**Descripción del ejercicio:**
Sustituye "Instruction" por "Command" en todas las entradas siguientes y reprodúcelas sin ningún otro cambio.

[Registros de un conjunto de datos]
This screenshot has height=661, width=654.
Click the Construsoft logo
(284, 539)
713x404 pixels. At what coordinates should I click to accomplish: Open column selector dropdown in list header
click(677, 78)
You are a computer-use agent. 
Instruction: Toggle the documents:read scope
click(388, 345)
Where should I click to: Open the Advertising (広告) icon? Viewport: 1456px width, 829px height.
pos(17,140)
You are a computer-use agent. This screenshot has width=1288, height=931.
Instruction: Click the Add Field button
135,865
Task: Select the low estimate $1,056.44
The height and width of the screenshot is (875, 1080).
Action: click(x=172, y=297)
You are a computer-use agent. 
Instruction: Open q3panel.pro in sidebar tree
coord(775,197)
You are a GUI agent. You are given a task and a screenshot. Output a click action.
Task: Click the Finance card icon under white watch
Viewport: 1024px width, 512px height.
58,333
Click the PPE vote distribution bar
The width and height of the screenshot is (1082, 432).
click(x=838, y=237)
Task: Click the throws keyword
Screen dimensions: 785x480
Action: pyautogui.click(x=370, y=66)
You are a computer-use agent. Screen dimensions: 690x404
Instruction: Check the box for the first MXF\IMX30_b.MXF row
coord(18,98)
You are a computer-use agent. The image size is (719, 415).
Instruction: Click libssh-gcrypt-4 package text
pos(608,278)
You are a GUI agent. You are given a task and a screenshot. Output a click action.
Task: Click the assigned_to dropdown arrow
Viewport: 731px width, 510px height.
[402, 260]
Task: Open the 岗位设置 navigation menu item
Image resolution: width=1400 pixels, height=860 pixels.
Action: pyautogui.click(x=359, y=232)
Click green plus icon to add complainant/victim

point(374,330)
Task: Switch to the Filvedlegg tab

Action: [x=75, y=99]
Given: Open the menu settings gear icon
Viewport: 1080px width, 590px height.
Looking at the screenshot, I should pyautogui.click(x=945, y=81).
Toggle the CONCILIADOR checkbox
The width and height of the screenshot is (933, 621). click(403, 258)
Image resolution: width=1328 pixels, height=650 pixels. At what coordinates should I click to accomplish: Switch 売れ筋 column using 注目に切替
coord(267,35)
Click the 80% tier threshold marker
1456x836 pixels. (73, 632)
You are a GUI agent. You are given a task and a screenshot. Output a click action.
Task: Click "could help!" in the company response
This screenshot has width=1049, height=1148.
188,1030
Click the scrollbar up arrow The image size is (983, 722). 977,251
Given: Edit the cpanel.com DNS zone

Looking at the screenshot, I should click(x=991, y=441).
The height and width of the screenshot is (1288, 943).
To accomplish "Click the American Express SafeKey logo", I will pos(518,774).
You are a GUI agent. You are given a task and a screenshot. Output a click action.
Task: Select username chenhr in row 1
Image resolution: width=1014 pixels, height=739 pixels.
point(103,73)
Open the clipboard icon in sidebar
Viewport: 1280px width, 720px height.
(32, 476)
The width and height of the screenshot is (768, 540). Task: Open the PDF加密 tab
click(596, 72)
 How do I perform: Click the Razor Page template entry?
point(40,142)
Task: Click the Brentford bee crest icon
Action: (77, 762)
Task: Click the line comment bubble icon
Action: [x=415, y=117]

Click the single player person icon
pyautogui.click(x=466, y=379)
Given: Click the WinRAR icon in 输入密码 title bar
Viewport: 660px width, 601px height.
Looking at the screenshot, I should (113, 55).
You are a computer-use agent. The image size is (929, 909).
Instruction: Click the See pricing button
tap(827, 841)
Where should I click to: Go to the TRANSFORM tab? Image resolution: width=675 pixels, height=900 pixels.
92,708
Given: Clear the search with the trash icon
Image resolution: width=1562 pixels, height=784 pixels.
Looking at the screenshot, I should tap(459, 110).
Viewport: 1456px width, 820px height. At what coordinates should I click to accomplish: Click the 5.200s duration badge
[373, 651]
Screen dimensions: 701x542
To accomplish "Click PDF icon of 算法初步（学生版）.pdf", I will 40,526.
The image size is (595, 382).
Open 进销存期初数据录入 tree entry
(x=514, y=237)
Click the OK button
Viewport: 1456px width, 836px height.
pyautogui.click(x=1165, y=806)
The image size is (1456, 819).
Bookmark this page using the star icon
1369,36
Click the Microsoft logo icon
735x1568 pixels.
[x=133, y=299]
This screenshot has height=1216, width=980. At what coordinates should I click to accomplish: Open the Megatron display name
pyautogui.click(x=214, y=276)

**Solución desarrollada:**
This screenshot has height=661, width=654.
Click the Construsoft logo
(284, 539)
713x404 pixels. At what coordinates should I click to accomplish: Open column selector dropdown in list header
click(677, 78)
You are a computer-use agent. 
Command: Toggle the documents:read scope
click(388, 345)
Where should I click to: Open the Advertising (広告) icon? Viewport: 1456px width, 829px height.
pos(17,140)
You are a computer-use agent. This screenshot has width=1288, height=931.
Command: Click the Add Field button
135,865
Task: Select the low estimate $1,056.44
The height and width of the screenshot is (875, 1080).
Action: click(x=172, y=297)
You are a computer-use agent. 
Command: Open q3panel.pro in sidebar tree
coord(775,197)
You are a GUI agent. You are given a task and a screenshot. Output a click action.
Task: Click the Finance card icon under white watch
Viewport: 1024px width, 512px height.
58,333
Click the PPE vote distribution bar
The width and height of the screenshot is (1082, 432).
click(x=838, y=237)
Task: Click the throws keyword
Screen dimensions: 785x480
Action: pyautogui.click(x=370, y=66)
You are a computer-use agent. Screen dimensions: 690x404
Command: Check the box for the first MXF\IMX30_b.MXF row
coord(18,98)
You are a computer-use agent. The image size is (719, 415).
Command: Click libssh-gcrypt-4 package text
pos(608,278)
You are a GUI agent. You are given a task and a screenshot. Output a click action.
Task: Click the assigned_to dropdown arrow
Viewport: 731px width, 510px height.
[402, 260]
Task: Open the 岗位设置 navigation menu item
Image resolution: width=1400 pixels, height=860 pixels.
Action: pyautogui.click(x=359, y=232)
Click green plus icon to add complainant/victim

point(374,330)
Task: Switch to the Filvedlegg tab

Action: [x=75, y=99]
Given: Open the menu settings gear icon
Viewport: 1080px width, 590px height.
Looking at the screenshot, I should pyautogui.click(x=945, y=81).
Toggle the CONCILIADOR checkbox
The width and height of the screenshot is (933, 621). click(403, 258)
Image resolution: width=1328 pixels, height=650 pixels. At what coordinates should I click to accomplish: Switch 売れ筋 column using 注目に切替
coord(267,35)
Click the 80% tier threshold marker
1456x836 pixels. (73, 632)
You are a GUI agent. You are given a task and a screenshot. Output a click action.
Task: Click "could help!" in the company response
This screenshot has width=1049, height=1148.
188,1030
Click the scrollbar up arrow The image size is (983, 722). 977,251
Given: Edit the cpanel.com DNS zone

Looking at the screenshot, I should click(x=991, y=441).
The height and width of the screenshot is (1288, 943).
To accomplish "Click the American Express SafeKey logo", I will pos(518,774).
You are a GUI agent. You are given a task and a screenshot. Output a click action.
Task: Select username chenhr in row 1
Image resolution: width=1014 pixels, height=739 pixels.
point(103,73)
Open the clipboard icon in sidebar
Viewport: 1280px width, 720px height.
(32, 476)
The width and height of the screenshot is (768, 540). Task: Open the PDF加密 tab
click(596, 72)
 How do I perform: Click the Razor Page template entry?
point(40,142)
Task: Click the Brentford bee crest icon
Action: (77, 762)
Task: Click the line comment bubble icon
Action: [x=415, y=117]

Click the single player person icon
pyautogui.click(x=466, y=379)
Given: Click the WinRAR icon in 输入密码 title bar
Viewport: 660px width, 601px height.
Looking at the screenshot, I should (113, 55).
You are a computer-use agent. The image size is (929, 909).
Command: Click the See pricing button
tap(827, 841)
Where should I click to: Go to the TRANSFORM tab? Image resolution: width=675 pixels, height=900 pixels.
92,708
Given: Clear the search with the trash icon
Image resolution: width=1562 pixels, height=784 pixels.
Looking at the screenshot, I should tap(459, 110).
Viewport: 1456px width, 820px height. At what coordinates should I click to accomplish: Click the 5.200s duration badge
[373, 651]
Screen dimensions: 701x542
To accomplish "Click PDF icon of 算法初步（学生版）.pdf", I will 40,526.
The image size is (595, 382).
Open 进销存期初数据录入 tree entry
(x=514, y=237)
Click the OK button
Viewport: 1456px width, 836px height.
pyautogui.click(x=1165, y=806)
The image size is (1456, 819).
Bookmark this page using the star icon
1369,36
Click the Microsoft logo icon
735x1568 pixels.
[x=133, y=299]
This screenshot has height=1216, width=980. At what coordinates should I click to accomplish: Open the Megatron display name
pyautogui.click(x=214, y=276)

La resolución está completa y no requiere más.